Time away from home is, in itself, a catalyst for growth. Through unfiltered exposure to unknown people, places, and perspectives, we take on new vocabularies that augment or replace our working set. If the new experience conforms to our present understanding, it can be easily assimilated. However, if it challenges our received wisdom, either it or our understanding must be cast aside.

I met in high school many kids who dressed, behaved, and thought differently from me. This was in greater degree than I had encountered to that point. One classmate, now a recording artist, was a gay cross-dressing singer-songwriter who performed spot-on Tori Amos songs and derivatives at monthly coffee houses. There one would also hear an Alaskan songwriter, now a successful folk-pop songstress, strumming her guitar and yodeling. These classmates and others were exceptional creatures, even then, personifying talents and lifestyles unknown to me.

I could have, certain of my Christian upbringing, with its utter exclusion of and contempt for the secular world and all its variety and color, shunned exposure to these wild elements. But I was a boy with a foot in two worlds. Divorced parents can split a child’s personality quite beyond the help of drugs or therapy. The child’s journey must ultimately determine his chosen identity, and as I made my way through high school, I remained open to situations that would provide new sensory stimuli and expand the menu from which I could select a future me.

One catalyst was my choir director, “Craig”. I had two hours of instruction a day from him and came to be included in a group of students that hung out with him, both on campus and at his nearby home.

I had the greatest respect for him in his abilities and knowledge, and his enthusiasm for music and for conducting was infectious and kindred to me. I heard one day a conversation from other students suggesting that he was gay. Gay was still, to me at that time, an abomination of a word. It suggested at once decadence, deviance, disgust, and doom. I couldn’t believe these characteristics could be applied to this man I had come to care for and admire.

“I heard something about you,” I surprised Craig one evening while alone at his house.

“What is that?”

“Something awful,” I dug deeper but was not quite ready to confront him with what I feared. Once spoken, I could not take it back. If confirmed, how would we both respond? Could our friendship continue?

He urged me on, knowing an inevitable moment had arrived, “What have you heard?”

“That … that you…,” I paused, then pushed on. “…are a homosexual.”

I felt silly almost at once. It was a word. What terrible actions was I accusing him of? There was a moment of silence in the air as my thoughts continued to race. Craig’s response was brave and wise, “Is that really so awful?”

A moment to choose: If Craig was gay, and if that was indeed awful, I could not continue to befriend him. Instead, since he was gay and since I cared about and respected him, I decided to better understand who he was, so I could fully appreciate him.

So, here I chipped away at a foundational belief, and my holy armor was thereby weakened. A tenet my father had sworn to me was no longer true from my experience. There was no great threat to me, mankind, or God Himself from my gay friend. What else would I discover was false?

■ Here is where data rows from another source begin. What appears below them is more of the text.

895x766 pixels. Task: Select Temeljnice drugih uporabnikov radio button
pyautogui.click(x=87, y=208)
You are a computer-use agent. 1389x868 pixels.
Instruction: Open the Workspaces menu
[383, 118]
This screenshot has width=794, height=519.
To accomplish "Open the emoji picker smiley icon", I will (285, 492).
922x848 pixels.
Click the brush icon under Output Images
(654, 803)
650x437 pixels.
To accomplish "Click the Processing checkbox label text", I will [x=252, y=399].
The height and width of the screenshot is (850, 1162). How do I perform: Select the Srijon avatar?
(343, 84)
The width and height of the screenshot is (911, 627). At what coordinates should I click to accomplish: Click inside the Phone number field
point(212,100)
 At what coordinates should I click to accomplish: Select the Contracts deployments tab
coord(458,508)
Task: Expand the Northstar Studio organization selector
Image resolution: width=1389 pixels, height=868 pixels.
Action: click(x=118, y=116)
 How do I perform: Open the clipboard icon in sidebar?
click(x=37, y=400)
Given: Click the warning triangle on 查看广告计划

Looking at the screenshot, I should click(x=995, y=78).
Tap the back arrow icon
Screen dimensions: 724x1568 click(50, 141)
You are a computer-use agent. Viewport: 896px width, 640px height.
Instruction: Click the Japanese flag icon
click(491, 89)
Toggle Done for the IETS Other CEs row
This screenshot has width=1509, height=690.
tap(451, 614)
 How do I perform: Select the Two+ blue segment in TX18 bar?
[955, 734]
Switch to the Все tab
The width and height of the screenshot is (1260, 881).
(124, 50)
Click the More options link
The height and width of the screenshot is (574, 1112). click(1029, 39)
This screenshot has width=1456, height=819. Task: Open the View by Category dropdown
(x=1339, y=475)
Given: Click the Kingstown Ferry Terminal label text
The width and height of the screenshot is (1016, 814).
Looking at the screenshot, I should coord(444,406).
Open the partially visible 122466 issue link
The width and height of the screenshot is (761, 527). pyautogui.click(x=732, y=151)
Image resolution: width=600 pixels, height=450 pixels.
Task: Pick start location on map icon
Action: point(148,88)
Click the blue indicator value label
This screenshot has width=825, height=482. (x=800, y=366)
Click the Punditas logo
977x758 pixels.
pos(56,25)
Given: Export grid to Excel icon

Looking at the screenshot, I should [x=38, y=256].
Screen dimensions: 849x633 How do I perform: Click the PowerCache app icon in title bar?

There were other experiences in those years: new loves, first sex, more sex, new music, new literature, new ideas, and new questions I had to answer for myself.

Germany

One of the religious questions with which I had struggled most mightily was thrown into sharp relief during my exchange year in Germany just before the end of high school. Until then, to be sure, I had encountered international students, but mostly just students from the U.S. with varying backgrounds. In Germany, and particularly in the former East Germany, I encountered people with vastly different backgrounds, experiences, and fundamental beliefs than mine.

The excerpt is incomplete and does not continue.